WHAT IS BEING ASKED: Output only the lines that run from the line holding "This screenshot has" to the end of the data below, including both ends, without any pictures.

Stored items:
>>
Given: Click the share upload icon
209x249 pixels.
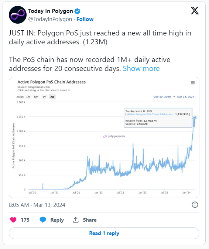Looking at the screenshot, I should [76, 220].
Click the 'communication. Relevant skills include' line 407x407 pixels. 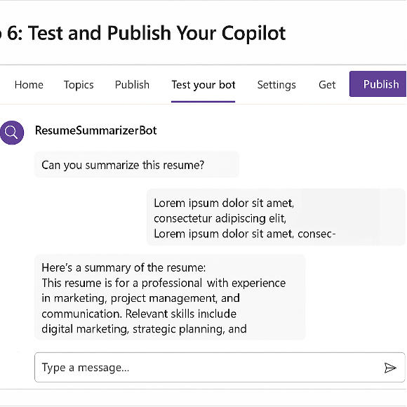pos(139,314)
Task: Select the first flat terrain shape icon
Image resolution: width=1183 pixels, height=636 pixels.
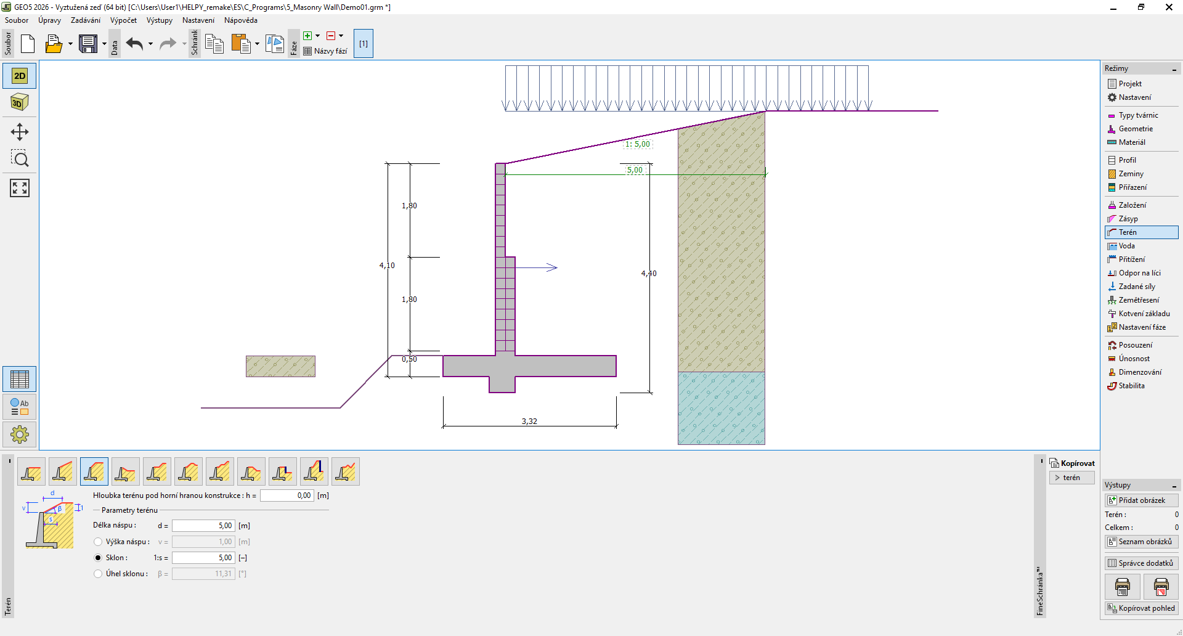Action: tap(31, 472)
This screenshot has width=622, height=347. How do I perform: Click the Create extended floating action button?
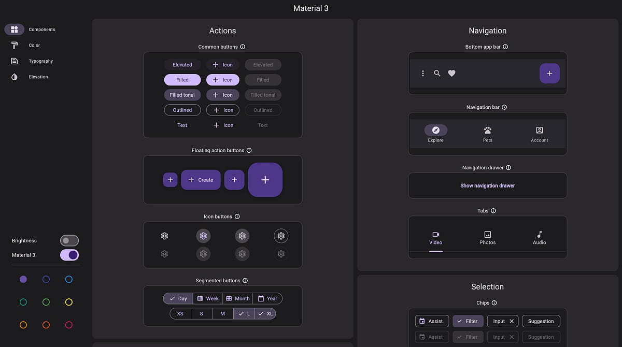[201, 180]
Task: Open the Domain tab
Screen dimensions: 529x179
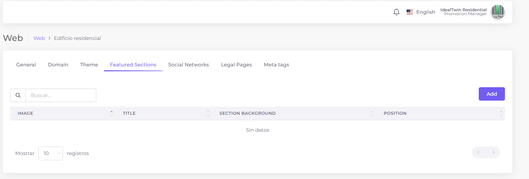Action: click(58, 65)
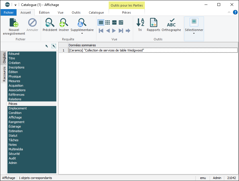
<<
ANSWER AREA:
This screenshot has width=622, height=347. How do I perform: Click the Create extended floating action button?
[201, 180]
Task: Open the Domain tab
Screen dimensions: 529x179
Action: click(58, 65)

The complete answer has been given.